# Property management business?.. Opinions sought..



## acorey (Jan 16, 2012)

Hi Folks, 

Having completed the process of obtaining my Portuguese ID and Passport, they are now burning a hole in my pocket... I wold love to go live in Portugal for a while.. Unfortunately, I am not independently wealthy or retired yet, so if I went, I would need to work. 

I have scoured this site and others and it seems to me that there might be some demand for responsible, English speaking, property management in areas with large expat populations in Portugal. I would appreciate input on this notion.

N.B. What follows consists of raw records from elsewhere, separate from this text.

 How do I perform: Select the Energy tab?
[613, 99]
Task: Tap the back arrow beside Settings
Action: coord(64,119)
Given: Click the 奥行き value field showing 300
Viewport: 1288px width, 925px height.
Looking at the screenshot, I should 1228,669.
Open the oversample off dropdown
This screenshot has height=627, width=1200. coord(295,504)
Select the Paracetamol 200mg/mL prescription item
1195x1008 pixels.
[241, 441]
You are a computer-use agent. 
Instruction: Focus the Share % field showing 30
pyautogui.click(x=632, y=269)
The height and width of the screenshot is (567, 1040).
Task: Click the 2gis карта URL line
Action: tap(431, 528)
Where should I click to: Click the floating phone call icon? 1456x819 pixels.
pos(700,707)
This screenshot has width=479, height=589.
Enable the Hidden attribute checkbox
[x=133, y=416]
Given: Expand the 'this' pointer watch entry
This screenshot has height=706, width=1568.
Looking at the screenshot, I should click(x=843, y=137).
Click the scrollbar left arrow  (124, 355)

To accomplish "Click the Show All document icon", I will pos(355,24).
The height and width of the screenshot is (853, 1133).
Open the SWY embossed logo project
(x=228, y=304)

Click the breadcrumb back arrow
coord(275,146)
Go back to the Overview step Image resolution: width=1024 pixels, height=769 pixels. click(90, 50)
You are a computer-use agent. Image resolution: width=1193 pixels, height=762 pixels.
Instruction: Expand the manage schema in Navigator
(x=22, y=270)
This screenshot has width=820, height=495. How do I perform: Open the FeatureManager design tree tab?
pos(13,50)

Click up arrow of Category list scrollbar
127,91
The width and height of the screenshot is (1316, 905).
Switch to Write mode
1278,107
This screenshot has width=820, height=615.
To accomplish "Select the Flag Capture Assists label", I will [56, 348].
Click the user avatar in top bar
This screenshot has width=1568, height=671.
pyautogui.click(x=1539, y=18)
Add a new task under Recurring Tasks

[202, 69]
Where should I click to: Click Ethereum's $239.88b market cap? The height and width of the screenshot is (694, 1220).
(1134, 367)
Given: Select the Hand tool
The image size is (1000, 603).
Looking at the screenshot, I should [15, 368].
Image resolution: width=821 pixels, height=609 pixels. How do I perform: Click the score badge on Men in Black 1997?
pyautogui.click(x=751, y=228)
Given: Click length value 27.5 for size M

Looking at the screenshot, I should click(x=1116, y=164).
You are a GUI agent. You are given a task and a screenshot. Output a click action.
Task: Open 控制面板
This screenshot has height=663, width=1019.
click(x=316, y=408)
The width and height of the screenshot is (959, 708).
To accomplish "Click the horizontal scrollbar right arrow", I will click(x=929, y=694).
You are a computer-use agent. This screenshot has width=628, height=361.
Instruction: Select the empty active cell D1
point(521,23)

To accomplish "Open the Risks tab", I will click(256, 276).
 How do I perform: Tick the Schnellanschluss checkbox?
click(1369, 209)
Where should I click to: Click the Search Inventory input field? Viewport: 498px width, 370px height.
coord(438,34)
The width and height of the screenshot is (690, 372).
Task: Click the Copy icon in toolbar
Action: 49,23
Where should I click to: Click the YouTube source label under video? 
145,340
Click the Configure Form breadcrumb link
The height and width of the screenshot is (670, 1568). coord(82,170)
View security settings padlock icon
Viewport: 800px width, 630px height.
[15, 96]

My background is in project management and coordination of themed/scenic fabrication. Translation- I build weird stuff for theme parks and casinos. Also I work on more engineering related projects and do some design work. I really am a jack of all trades. Opinions on how to make this experience translate to gainful employment in Portugal is welcome...

I know the economy is really tough in PT right now so maybe the best thing is to wait it out.. But I really am chomping at the bit.. 

Thanks in advance for your thoughts.


----------



## canoeman (Mar 3, 2011)

I think you'd find it tough going as you would be up against established people, businesses offering same or similar and for Portugal there's really only sufficient density of people possibly requiring service in the Algarve.
What about trying your theme park skills in UK more opportunity


----------



## acorey (Jan 16, 2012)

Working on that too.


----------



## Sonho (Jan 1, 2008)

Property management firms are a dime a dozen in the Algarve. Some are good, and some are horrendous. To make a living at it is possible, but you would need to build a clientele and that will take time. It is also very cost competitive.


----------



## Iadkc (Sep 9, 2012)

*Uk companies*

Why not contact one of the many UK companies that work in the Algarve?
Best of luck.


----------



## Ingles (Feb 2, 2009)

Been there , done it & still have the scar's
Never ever again.


----------